🤖 AI Summary
Large language models (LLMs) exhibit poor generalization and unstable performance across diverse vulnerability types and smart contract structures in vulnerability detection.
Method: This paper proposes LLMBugScanner, a novel detection framework integrating domain-knowledge adaptation with consensus-driven ensemble inference. It jointly optimizes multiple LLMs on heterogeneous vulnerability datasets via parameter-efficient fine-tuning (PEFT) and complementary multi-model training, augmented by a conflict-resolution mechanism that leverages instruction-guided vulnerability reasoning and ensemble consensus decision-making to enhance detection consistency.

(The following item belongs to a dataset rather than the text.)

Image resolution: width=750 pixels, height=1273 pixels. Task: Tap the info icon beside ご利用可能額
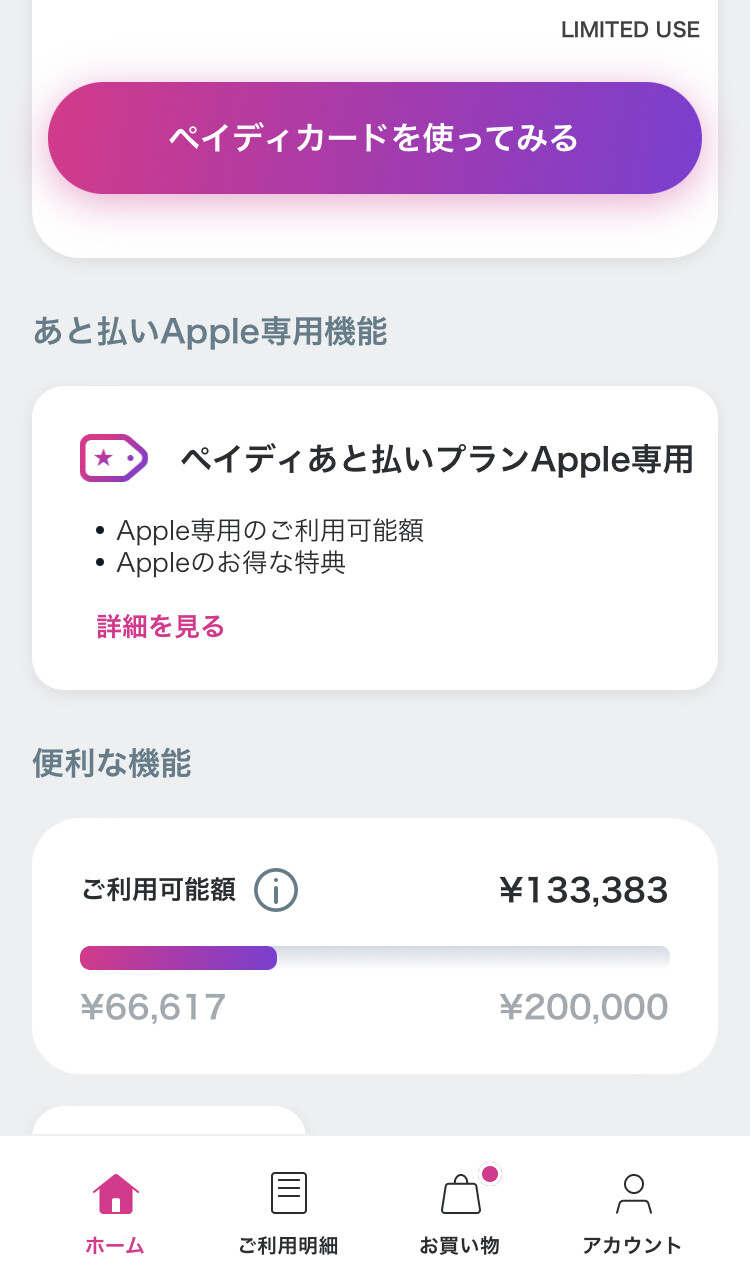pyautogui.click(x=276, y=890)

Contribution/Results: Evaluated on mainstream LLMs—including Llama-3, Qwen, and DeepSeek—LLMBugScanner significantly improves accuracy and cross-vulnerability generalization, achieving an average F1-score gain of 12.7% over both single-model fine-tuning and existing state-of-the-art methods.
📝 Abstract
This paper presents LLMBugScanner, a large language model (LLM) based framework for smart contract vulnerability detection using fine-tuning and ensemble learning. Smart contract auditing presents several challenges for LLMs: different pretrained models exhibit varying reasoning abilities, and no single model performs consistently well across all vulnerability types or contract structures. These limitations persist even after fine-tuning individual LLMs. To address these challenges, LLMBugScanner combines domain knowledge adaptation with ensemble reasoning to improve robustness and generalization. Through domain knowledge adaptation, we fine-tune LLMs on complementary datasets to capture both general code semantics and instruction-guided vulnerability reasoning, using parameter-efficient tuning to reduce computational cost. Through ensemble reasoning, we leverage the complementary strengths of multiple LLMs and apply a consensus-based conflict resolution strategy to produce more reliable vulnerability assessments. We conduct extensive experiments across multiple popular LLMs and compare LLMBugScanner with both pretrained and fine-tuned individual models. Results show that LLMBugScanner achieves consistent accuracy improvements and stronger generalization, demonstrating that it provides a principled, cost-effective, and extensible framework for smart contract auditing.